▶ **Task goal**
The lines from the one holding "免费体验 (487, 14)" to the end of the records below, exactly as written, are the only thing to return.

[Start of section]

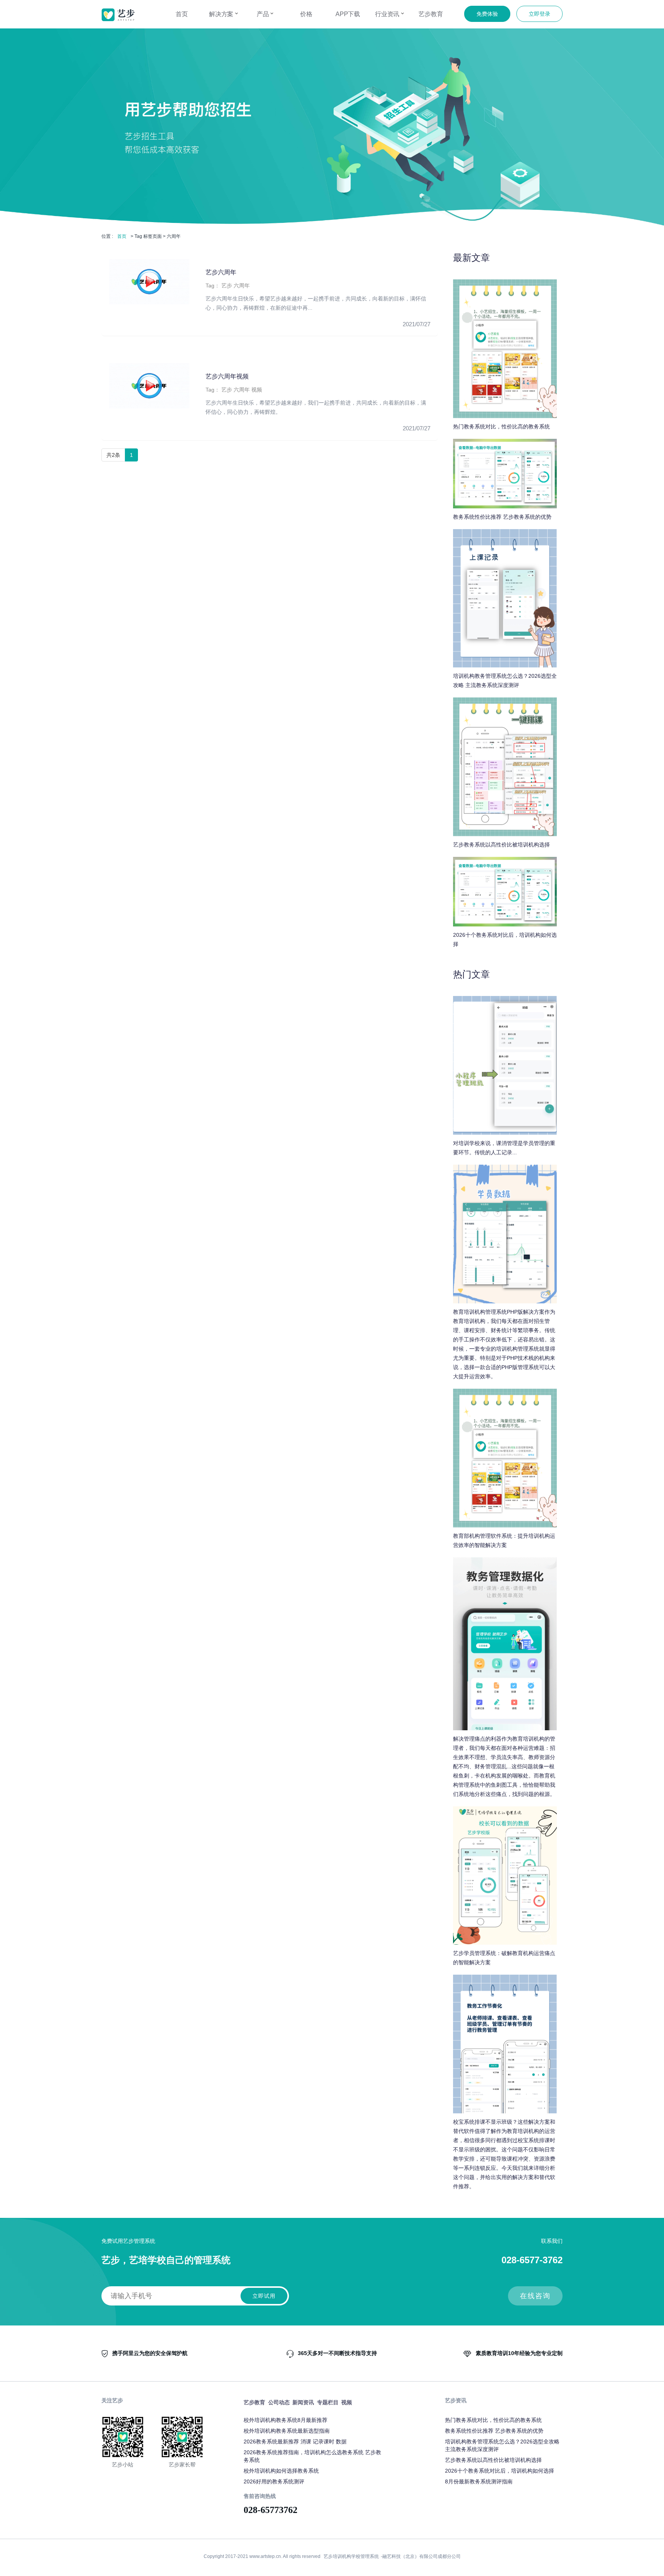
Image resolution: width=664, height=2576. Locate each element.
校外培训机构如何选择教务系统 (281, 2471)
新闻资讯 (303, 2402)
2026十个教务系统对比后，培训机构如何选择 (499, 2471)
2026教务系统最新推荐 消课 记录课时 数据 (295, 2441)
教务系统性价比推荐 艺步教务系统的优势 (494, 2431)
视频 (256, 390)
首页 (182, 14)
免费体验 (487, 14)
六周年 (242, 285)
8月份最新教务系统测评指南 (479, 2481)
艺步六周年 (221, 272)
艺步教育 (430, 14)
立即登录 (539, 14)
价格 (306, 14)
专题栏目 (328, 2402)
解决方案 (222, 14)
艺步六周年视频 (227, 376)
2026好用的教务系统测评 (274, 2481)
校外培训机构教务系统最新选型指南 (287, 2431)
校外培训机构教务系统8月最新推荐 (285, 2420)
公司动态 (279, 2402)
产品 (264, 14)
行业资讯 (388, 14)
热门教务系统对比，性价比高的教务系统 (493, 2420)
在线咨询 (535, 2296)
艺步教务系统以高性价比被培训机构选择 (493, 2460)
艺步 (226, 285)
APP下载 (347, 14)
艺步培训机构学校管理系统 (351, 2556)
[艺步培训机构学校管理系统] (118, 14)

[End of section]

▶ **Task answer**
免费体验 (487, 14)
六周年 (242, 285)
8月份最新教务系统测评指南 (479, 2481)
艺步六周年 (221, 272)
艺步教育 (430, 14)
立即登录 (539, 14)
价格 (306, 14)
专题栏目 (328, 2402)
解决方案 (222, 14)
艺步六周年视频 (227, 376)
2026好用的教务系统测评 (274, 2481)
校外培训机构教务系统最新选型指南 (287, 2431)
校外培训机构教务系统8月最新推荐 (285, 2420)
公司动态 (279, 2402)
产品 (264, 14)
行业资讯 (388, 14)
热门教务系统对比，性价比高的教务系统 (493, 2420)
在线咨询 (535, 2296)
艺步教务系统以高性价比被培训机构选择 (493, 2460)
艺步 (226, 285)
APP下载 (347, 14)
艺步培训机构学校管理系统 (351, 2556)
[艺步培训机构学校管理系统] (118, 14)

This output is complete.